# DATA TO EXAMINE
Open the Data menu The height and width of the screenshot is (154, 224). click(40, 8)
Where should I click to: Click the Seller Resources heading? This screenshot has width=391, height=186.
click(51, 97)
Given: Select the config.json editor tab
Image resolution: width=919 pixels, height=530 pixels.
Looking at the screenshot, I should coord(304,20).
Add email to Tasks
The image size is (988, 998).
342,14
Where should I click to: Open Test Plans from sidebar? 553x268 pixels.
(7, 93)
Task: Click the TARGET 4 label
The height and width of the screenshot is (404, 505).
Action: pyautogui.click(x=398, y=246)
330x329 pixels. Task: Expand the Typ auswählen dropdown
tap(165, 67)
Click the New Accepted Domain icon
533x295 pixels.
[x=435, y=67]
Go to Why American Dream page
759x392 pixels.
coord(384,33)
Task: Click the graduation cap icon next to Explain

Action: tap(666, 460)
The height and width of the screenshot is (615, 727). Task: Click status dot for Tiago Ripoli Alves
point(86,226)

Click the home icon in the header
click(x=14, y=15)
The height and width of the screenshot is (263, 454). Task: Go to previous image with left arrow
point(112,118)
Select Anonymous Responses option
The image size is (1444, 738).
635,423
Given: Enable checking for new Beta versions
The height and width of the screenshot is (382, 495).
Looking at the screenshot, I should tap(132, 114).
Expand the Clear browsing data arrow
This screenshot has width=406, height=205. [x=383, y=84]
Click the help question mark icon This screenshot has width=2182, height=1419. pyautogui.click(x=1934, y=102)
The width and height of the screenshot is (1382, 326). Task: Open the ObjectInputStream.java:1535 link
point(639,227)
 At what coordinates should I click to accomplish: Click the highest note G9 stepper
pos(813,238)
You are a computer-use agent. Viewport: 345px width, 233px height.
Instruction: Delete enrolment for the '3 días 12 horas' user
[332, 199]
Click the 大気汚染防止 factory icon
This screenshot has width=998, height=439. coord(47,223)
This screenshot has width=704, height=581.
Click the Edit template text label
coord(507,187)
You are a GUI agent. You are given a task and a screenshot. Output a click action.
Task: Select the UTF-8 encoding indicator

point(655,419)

# TASK
Write each line of the data above out again without altering a word.

# SOLUTION TO THIS TASK
Open the Data menu The height and width of the screenshot is (154, 224). click(40, 8)
Where should I click to: Click the Seller Resources heading? This screenshot has width=391, height=186.
click(51, 97)
Given: Select the config.json editor tab
Image resolution: width=919 pixels, height=530 pixels.
Looking at the screenshot, I should coord(304,20).
Add email to Tasks
The image size is (988, 998).
342,14
Where should I click to: Open Test Plans from sidebar? 553x268 pixels.
(7, 93)
Task: Click the TARGET 4 label
The height and width of the screenshot is (404, 505).
Action: pyautogui.click(x=398, y=246)
330x329 pixels. Task: Expand the Typ auswählen dropdown
tap(165, 67)
Click the New Accepted Domain icon
533x295 pixels.
[x=435, y=67]
Go to Why American Dream page
759x392 pixels.
coord(384,33)
Task: Click the graduation cap icon next to Explain

Action: tap(666, 460)
The height and width of the screenshot is (615, 727). Task: Click status dot for Tiago Ripoli Alves
point(86,226)

Click the home icon in the header
click(x=14, y=15)
The height and width of the screenshot is (263, 454). Task: Go to previous image with left arrow
point(112,118)
Select Anonymous Responses option
The image size is (1444, 738).
635,423
Given: Enable checking for new Beta versions
The height and width of the screenshot is (382, 495).
Looking at the screenshot, I should tap(132, 114).
Expand the Clear browsing data arrow
This screenshot has width=406, height=205. [x=383, y=84]
Click the help question mark icon This screenshot has width=2182, height=1419. pyautogui.click(x=1934, y=102)
The width and height of the screenshot is (1382, 326). Task: Open the ObjectInputStream.java:1535 link
point(639,227)
 At what coordinates should I click to accomplish: Click the highest note G9 stepper
pos(813,238)
You are a computer-use agent. Viewport: 345px width, 233px height.
Instruction: Delete enrolment for the '3 días 12 horas' user
[332, 199]
Click the 大気汚染防止 factory icon
This screenshot has width=998, height=439. coord(47,223)
This screenshot has width=704, height=581.
Click the Edit template text label
coord(507,187)
You are a GUI agent. You are given a task and a screenshot. Output a click action.
Task: Select the UTF-8 encoding indicator

point(655,419)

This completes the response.